[TEXTE DE LA PAGE]:
+++
Le groupe anglo-australien a déclaré le 9 novembre qu’il avait informé les autorités après avoir découvert des e-mails datant de 2011 concernant un versement au consultant qui a aidé à neutraliser une menace aux droits de Rio Tinto sur le projet gigantesque d’extraction de minerai de fer à Simandou en Guinée.

Dans les e-mails auxquels a eu accès le Financial Times, Alan Davies, directeur chargé de Simandou discute avec Tom Albanese, alors directeur général, et Sam Walsh, alors chef du minerai de fer, du versement de 10,5 millions de dollars d’honoraires à François Polge de Combret, un ancien banquier d’affaires français et ancien camarade de classe du président guinéen.

À la suite d’une enquête interne commencée en août, Rio Tinto a déclaré la semaine dernière qu’il avait informé les autorités judiciaires du Royaume-Uni, des États-Unis et d’Australie. L’entreprise s’expose à des années d’examen et au risque de lourdes sanctions s’il est conclu qu’elle a enfreint les lois anti-corruption.

Rio Tinto a suspendu M. Davies, le seul des trois directeurs de la conversation par e-mail à être toujours dans l’entreprise. Il n’a pas répondu à nos demandes de commentaire.

Rio Tinto a déclaré la semaine dernière qu’il avait découvert les e-mails en août après qu’ils ont été postés anonymement en ligne.

Mais deux personnes connaissant le sujet ont expliqué au Financial Times que les e-mails ont été découverts l’an dernier par des avocats travaillant pour la compagnie sur un litige concernant le projet de Simandou.

Le cabinet juridique, Quinn Emanuel, a refusé de commenter. Il rendait compte au département de Debra Valentine, la directrice en charge des questions juridiques et réglementaires.

Mme Valentine devait prendre sa retraite en mai prochain mais elle a démissionné prématurément suite aux révélations de la semaine dernière. Elle n’a pas pu être jointe pour commenter.

Le conflit au sujet de Simandou remonte à 2008, lorsque le dictateur guinéen du jour a retiré ses droits à Rio Tinto sur la moitié nord du projet d’exploitation et les a transférés à BSG Resources, le bras minier du conglomérat familial de Beny Steinmetz, le magnat israélien du diamant. BSGR a ensuite signé un partenariat de 2,5 milliards de dollars avec le brésilien Vale.

En 2011, Rio Tinto a sécurisé ses droits sur la moitié restante de Simandou grâce à un versement de 700 millions de dollars au nouveau président Alpha Condé – une transaction que M. Combret a aidé à faciliter, selon les e-mails. L’ancien banquier de Lazard a refusé tout commentaire.
+++
[ENTRÉES EXTRAITES]:
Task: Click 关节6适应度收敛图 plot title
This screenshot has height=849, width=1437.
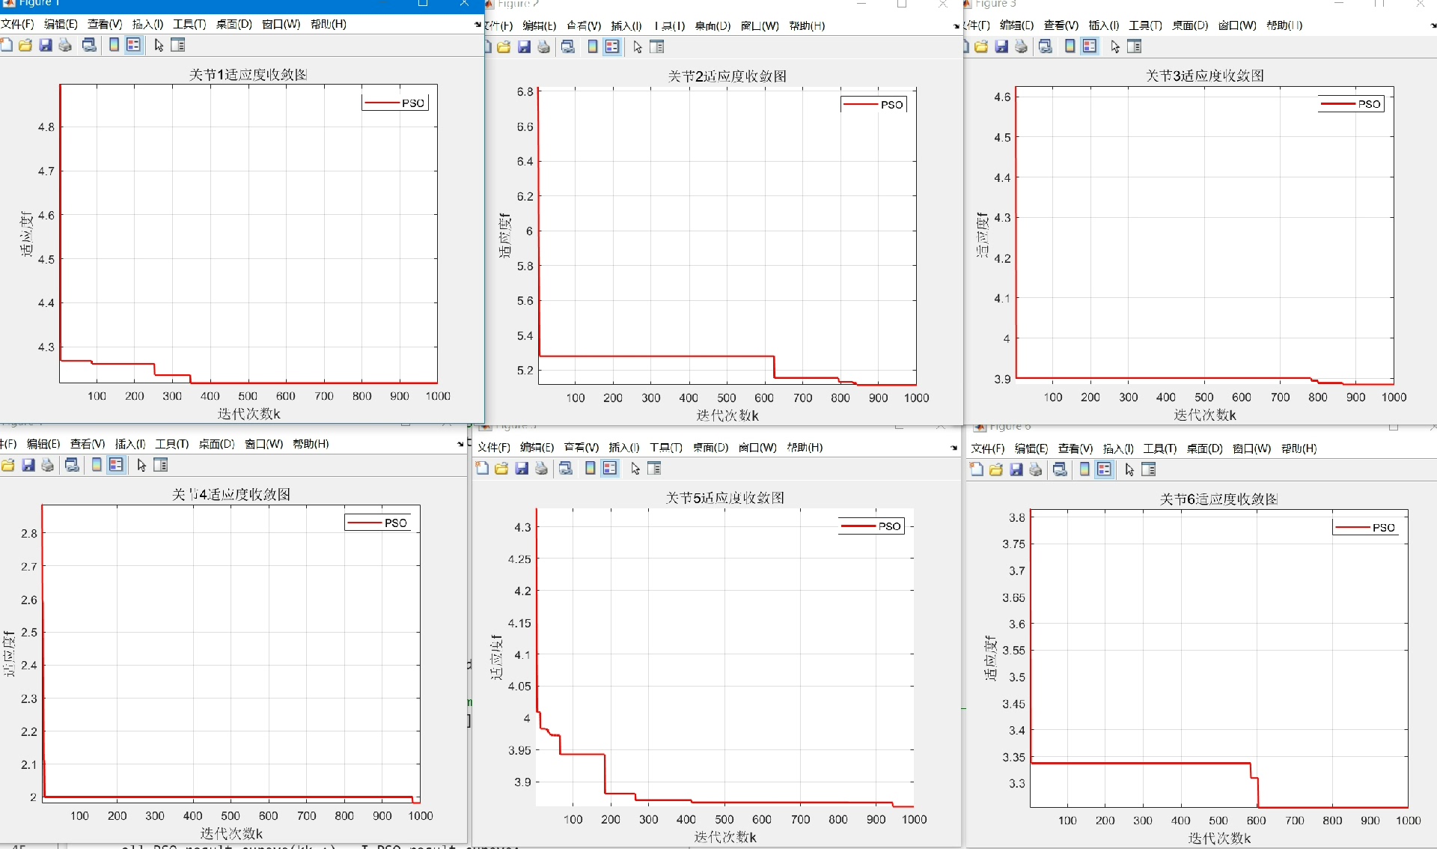Action: 1218,499
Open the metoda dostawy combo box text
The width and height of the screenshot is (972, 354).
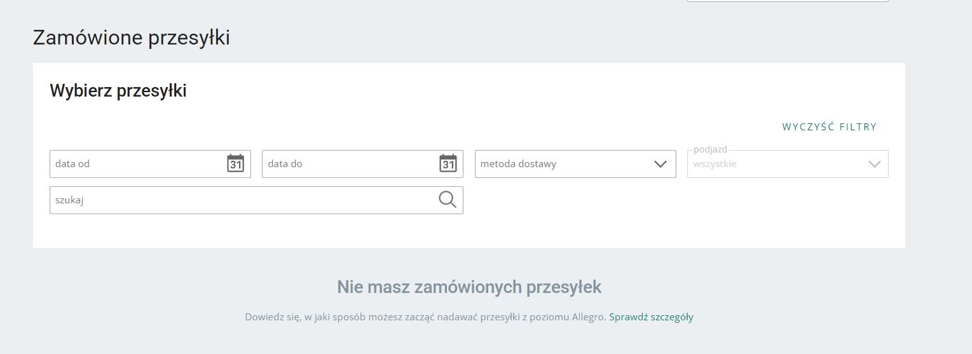click(x=518, y=164)
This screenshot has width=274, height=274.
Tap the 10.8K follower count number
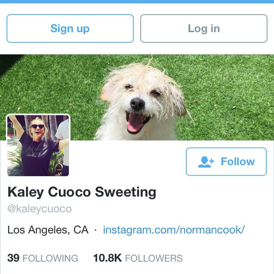tap(107, 258)
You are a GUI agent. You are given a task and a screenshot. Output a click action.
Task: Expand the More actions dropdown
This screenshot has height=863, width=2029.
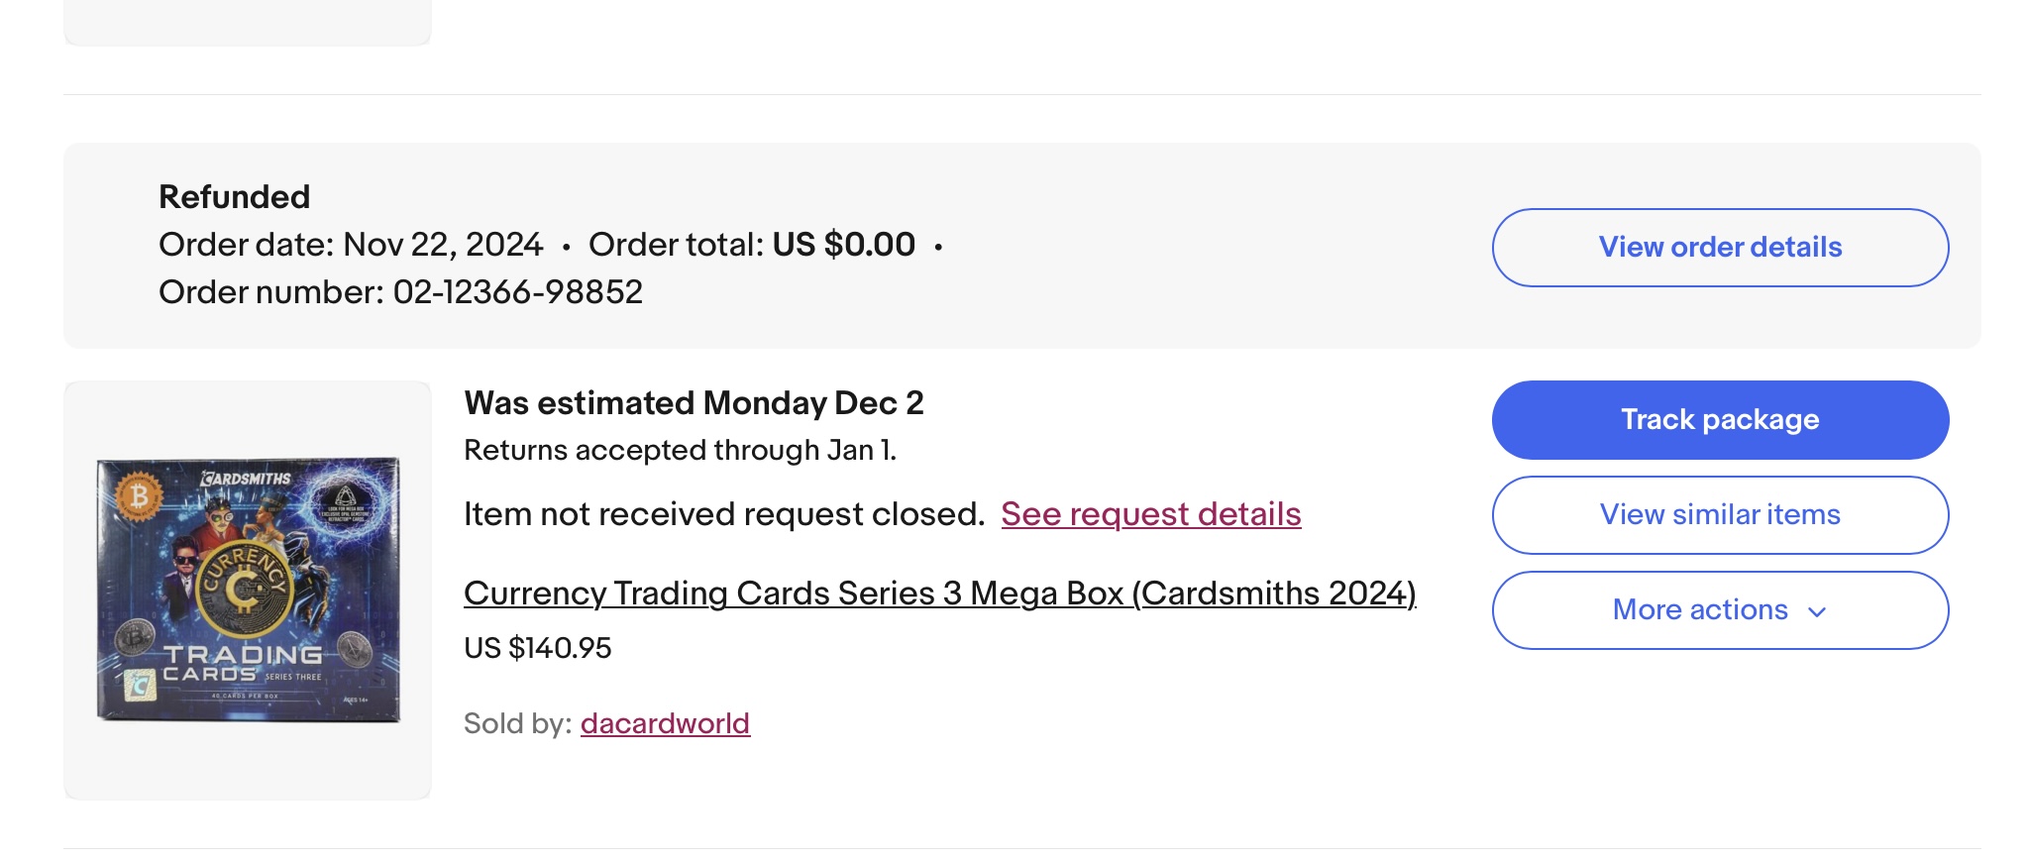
+++
[CONSIGNES]:
(a) Mettez à jour toutes les entrées extraites en remplaçant « screenshot » par « screen capture » sans rien changer d'autre, et omettez les images dans votre réponse.
(b) Rédigez la suite de l'article sur Rio Tinto et le projet Simandou à partir de sa dernière phrase.

[CORRIGÉ DE L'EXERCICE]:
(a)
Task: Click 关节6适应度收敛图 plot title
This screen capture has height=849, width=1437.
Action: 1218,499
Open the metoda dostawy combo box text
The width and height of the screen capture is (972, 354).
click(x=518, y=164)
This screen capture has width=274, height=274.
Tap the 10.8K follower count number
tap(107, 258)
You are a GUI agent. You are given a task and a screen capture. Output a click action.
Task: Expand the More actions dropdown
This screen capture has height=863, width=2029.

(b)
En 2014, une enquête lancée par le gouvernement de Condé a conclu que BSGR avait acquis ses droits sur la moitié de Simandou à travers un système de corruption. Le gouvernement a annulé ces droits et ne les a pas à nouveau délivrés.

Rio Tinto a réagi en avril 2014 en saisissant la justice de New York pour racket, à laquelle il a affirmé que BSGR, M. Steinmetz, Vale et d’autres s’étaient entendus pour voler ses droits sur Simandou.

L’affaire a été rejetée sur un point technique en novembre 2015, mais pas avant l’instruction in futurum, processus où les plaignants et les défendeurs échangent des documents avant un procès.

Un dossier déposé en octobre 2014 au tribunal par les avocats de Vale spécifiait les informations qu’il voulait que Rio Tinto transmette. Une rubrique exigeait « tous les documents concernant ou constituant des communications entre Rio Tinto et toute autre tierce partie en rapport avec les droits sur les blocs 1 et 2 de Simandou. »

Cela faisait référence à la moitié du gisement qui avait été prise à Rio Tinto et donnée à BSGR.

Les e-mails de 2011 qui ont déclenché l’enquête interne de Rio Tinto en août semblent être pleinement concernés par la demande de divulgation de Vale.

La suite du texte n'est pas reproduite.